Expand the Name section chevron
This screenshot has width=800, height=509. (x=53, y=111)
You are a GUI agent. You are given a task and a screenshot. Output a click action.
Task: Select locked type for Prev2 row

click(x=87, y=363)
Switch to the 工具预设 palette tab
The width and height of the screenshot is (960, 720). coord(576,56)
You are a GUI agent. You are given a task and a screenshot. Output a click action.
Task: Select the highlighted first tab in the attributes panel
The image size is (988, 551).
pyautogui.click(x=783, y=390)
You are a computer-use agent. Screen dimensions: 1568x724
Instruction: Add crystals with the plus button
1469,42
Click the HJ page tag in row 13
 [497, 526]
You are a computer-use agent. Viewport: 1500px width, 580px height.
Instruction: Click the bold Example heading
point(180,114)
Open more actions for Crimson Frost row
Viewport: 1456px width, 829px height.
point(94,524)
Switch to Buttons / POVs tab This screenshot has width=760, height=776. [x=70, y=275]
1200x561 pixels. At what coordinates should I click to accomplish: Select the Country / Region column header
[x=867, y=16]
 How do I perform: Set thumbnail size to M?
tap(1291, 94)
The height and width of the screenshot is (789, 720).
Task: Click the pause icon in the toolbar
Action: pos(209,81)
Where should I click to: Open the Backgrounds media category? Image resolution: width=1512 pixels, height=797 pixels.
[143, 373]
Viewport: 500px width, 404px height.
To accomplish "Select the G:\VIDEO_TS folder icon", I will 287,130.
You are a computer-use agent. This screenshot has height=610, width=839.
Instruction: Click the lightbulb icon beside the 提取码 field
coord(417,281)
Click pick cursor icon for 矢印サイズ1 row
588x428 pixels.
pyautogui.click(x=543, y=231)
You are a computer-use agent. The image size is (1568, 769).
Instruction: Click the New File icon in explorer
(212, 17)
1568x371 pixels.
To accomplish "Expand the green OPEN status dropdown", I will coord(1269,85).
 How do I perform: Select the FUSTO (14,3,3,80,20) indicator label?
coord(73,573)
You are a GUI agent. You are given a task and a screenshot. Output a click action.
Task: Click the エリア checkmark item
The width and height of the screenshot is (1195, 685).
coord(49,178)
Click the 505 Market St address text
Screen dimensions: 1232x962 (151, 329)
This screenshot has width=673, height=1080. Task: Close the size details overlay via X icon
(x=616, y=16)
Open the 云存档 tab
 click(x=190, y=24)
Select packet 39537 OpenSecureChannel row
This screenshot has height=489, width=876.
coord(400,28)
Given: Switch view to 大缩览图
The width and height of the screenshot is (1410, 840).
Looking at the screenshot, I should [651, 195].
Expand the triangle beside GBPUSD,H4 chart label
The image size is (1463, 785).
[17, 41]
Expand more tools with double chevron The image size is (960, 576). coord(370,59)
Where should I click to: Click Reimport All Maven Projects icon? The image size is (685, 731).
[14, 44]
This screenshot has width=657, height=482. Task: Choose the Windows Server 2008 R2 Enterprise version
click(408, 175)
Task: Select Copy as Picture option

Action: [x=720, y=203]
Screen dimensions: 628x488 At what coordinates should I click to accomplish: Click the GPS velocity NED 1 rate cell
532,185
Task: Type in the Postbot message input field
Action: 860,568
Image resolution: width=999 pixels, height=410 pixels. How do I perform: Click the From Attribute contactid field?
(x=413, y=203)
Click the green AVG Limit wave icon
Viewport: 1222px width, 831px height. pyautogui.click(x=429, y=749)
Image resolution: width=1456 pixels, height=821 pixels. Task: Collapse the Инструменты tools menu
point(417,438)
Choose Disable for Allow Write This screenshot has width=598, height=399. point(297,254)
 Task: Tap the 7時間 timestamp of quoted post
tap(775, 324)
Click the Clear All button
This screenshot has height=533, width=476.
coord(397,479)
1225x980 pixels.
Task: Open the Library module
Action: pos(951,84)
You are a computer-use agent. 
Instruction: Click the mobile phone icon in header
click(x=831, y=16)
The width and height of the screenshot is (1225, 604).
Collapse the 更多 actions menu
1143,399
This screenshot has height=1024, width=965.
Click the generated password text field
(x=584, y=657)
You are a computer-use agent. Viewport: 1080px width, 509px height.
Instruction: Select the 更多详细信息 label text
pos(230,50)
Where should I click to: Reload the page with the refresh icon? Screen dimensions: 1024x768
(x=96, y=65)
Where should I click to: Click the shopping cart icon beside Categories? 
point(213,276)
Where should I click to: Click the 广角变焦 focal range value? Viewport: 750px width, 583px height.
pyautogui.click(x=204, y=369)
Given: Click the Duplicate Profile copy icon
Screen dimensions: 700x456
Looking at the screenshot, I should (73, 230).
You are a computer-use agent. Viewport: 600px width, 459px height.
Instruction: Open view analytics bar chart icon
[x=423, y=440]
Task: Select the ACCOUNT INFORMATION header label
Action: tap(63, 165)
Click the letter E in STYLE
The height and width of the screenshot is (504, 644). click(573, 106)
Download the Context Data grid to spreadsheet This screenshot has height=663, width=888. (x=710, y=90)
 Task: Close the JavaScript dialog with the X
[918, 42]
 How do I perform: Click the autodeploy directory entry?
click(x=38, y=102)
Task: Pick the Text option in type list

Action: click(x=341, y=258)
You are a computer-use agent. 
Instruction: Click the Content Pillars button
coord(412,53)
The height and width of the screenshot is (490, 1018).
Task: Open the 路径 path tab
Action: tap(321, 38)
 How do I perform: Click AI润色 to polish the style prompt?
——————
* **Problem to work on**: Each line from the one containing "How do I perform: Click the autodeploy" through the last line of the entries is to be copied exactly, with no other lines added.

* **Result**:
 How do I perform: Click the autodeploy directory entry?
click(x=38, y=102)
Task: Pick the Text option in type list

Action: click(x=341, y=258)
You are a computer-use agent. 
Instruction: Click the Content Pillars button
coord(412,53)
The height and width of the screenshot is (490, 1018).
Task: Open the 路径 path tab
Action: tap(321, 38)
 How do I perform: Click AI润色 to polish the style prompt?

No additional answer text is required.